>>

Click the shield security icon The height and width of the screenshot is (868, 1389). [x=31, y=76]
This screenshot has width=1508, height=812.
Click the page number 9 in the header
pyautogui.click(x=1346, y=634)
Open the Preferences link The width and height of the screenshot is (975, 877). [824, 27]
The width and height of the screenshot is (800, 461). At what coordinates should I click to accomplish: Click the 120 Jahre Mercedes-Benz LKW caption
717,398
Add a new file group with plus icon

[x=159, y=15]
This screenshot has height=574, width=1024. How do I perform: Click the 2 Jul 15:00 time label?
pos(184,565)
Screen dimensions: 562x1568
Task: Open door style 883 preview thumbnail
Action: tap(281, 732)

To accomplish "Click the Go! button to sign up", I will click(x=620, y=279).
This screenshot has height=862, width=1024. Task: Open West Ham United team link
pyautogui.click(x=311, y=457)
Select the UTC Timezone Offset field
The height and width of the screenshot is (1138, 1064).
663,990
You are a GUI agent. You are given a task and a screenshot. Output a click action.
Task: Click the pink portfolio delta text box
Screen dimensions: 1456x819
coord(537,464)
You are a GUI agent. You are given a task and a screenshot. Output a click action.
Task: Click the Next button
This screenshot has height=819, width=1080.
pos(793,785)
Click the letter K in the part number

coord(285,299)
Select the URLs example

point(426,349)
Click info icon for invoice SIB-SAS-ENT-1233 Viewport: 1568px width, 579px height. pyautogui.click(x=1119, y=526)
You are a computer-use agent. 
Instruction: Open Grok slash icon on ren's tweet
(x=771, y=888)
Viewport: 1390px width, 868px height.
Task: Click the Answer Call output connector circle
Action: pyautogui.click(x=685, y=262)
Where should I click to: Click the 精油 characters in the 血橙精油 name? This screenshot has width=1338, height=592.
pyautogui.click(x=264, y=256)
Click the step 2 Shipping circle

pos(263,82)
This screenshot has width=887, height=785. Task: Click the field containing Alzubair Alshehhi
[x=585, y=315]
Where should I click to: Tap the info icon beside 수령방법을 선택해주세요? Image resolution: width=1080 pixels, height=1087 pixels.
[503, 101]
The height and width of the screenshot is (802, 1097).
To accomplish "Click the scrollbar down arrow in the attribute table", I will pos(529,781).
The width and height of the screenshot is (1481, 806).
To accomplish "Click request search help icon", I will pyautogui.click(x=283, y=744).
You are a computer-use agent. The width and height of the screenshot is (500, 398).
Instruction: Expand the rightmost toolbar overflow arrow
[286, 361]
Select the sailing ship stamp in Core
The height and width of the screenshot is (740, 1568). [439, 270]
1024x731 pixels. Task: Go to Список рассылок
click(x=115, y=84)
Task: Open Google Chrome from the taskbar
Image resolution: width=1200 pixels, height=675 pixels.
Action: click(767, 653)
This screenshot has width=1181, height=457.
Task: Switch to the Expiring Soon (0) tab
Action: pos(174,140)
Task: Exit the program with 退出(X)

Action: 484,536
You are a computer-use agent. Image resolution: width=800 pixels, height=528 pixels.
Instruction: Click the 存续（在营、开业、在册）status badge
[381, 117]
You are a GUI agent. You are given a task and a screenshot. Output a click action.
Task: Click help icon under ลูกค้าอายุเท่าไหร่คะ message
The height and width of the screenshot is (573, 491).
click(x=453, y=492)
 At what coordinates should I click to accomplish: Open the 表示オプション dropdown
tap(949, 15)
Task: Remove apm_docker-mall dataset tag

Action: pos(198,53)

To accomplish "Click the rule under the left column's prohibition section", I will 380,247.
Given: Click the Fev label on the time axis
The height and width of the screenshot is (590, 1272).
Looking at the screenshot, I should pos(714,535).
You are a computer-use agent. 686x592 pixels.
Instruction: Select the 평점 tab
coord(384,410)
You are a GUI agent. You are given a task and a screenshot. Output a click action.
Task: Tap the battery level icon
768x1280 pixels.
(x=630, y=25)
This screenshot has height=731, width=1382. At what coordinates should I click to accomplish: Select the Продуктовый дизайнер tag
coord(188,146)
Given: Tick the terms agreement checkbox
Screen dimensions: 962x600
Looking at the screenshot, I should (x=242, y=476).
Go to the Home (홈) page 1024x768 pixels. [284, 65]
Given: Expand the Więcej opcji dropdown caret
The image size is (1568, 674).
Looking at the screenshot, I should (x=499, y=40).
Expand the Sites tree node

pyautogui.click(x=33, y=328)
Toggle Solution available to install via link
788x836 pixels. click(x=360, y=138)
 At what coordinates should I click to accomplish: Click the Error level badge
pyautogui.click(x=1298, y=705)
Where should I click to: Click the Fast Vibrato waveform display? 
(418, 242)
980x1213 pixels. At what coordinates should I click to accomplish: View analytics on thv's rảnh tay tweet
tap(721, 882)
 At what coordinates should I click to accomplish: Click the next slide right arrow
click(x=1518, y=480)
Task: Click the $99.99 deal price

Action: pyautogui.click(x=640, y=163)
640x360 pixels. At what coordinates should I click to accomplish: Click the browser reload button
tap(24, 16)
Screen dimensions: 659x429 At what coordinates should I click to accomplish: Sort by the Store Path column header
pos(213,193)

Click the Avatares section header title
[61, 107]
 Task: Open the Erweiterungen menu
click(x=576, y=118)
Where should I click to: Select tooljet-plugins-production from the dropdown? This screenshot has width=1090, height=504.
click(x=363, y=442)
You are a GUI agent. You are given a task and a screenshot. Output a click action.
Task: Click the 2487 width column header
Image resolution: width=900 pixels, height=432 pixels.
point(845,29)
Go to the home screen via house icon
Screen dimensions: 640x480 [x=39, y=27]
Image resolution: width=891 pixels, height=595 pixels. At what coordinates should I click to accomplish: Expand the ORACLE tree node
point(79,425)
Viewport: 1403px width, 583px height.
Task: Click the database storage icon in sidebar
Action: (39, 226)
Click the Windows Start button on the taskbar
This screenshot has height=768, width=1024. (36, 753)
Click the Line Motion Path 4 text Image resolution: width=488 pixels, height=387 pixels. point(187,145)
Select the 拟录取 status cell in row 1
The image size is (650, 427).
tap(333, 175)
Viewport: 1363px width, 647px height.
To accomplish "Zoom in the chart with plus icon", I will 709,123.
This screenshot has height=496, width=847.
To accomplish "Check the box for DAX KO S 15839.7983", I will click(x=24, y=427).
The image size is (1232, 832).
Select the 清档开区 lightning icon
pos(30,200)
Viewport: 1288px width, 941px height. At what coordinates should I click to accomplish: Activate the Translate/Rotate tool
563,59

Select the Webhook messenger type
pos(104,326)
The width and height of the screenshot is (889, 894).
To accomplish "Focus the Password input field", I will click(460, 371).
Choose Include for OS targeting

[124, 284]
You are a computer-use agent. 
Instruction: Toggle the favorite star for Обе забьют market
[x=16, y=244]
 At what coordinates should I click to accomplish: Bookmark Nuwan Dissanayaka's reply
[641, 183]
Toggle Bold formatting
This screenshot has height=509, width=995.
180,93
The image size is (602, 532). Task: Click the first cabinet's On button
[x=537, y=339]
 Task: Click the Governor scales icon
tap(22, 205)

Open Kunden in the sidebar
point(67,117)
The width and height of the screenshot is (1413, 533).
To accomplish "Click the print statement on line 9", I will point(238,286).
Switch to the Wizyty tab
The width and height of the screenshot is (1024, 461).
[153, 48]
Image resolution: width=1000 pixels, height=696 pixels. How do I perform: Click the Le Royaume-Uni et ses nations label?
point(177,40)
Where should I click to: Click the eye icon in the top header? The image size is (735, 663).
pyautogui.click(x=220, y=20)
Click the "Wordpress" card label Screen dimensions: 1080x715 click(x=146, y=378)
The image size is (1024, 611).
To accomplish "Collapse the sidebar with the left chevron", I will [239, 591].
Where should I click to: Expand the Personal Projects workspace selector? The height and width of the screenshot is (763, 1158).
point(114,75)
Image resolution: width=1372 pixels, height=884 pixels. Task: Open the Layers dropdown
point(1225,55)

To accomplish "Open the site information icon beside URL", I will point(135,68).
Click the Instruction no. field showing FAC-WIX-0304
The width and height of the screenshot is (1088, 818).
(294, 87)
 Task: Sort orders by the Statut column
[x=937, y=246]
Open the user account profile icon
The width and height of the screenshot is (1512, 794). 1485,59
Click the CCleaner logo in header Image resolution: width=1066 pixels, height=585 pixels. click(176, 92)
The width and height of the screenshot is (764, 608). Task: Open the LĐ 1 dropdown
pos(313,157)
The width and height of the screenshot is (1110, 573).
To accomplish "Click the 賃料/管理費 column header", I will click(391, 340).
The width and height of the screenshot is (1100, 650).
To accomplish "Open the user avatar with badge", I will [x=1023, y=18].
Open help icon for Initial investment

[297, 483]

<<

REQUIRED ACTION » All lines from the beginning of the material above through the one with "Open the Preferences" need to be returned exactly; please return those and only those.

RESULT FOR THIS TASK »
Click the shield security icon The height and width of the screenshot is (868, 1389). [x=31, y=76]
This screenshot has width=1508, height=812.
Click the page number 9 in the header
pyautogui.click(x=1346, y=634)
Open the Preferences link The width and height of the screenshot is (975, 877). [824, 27]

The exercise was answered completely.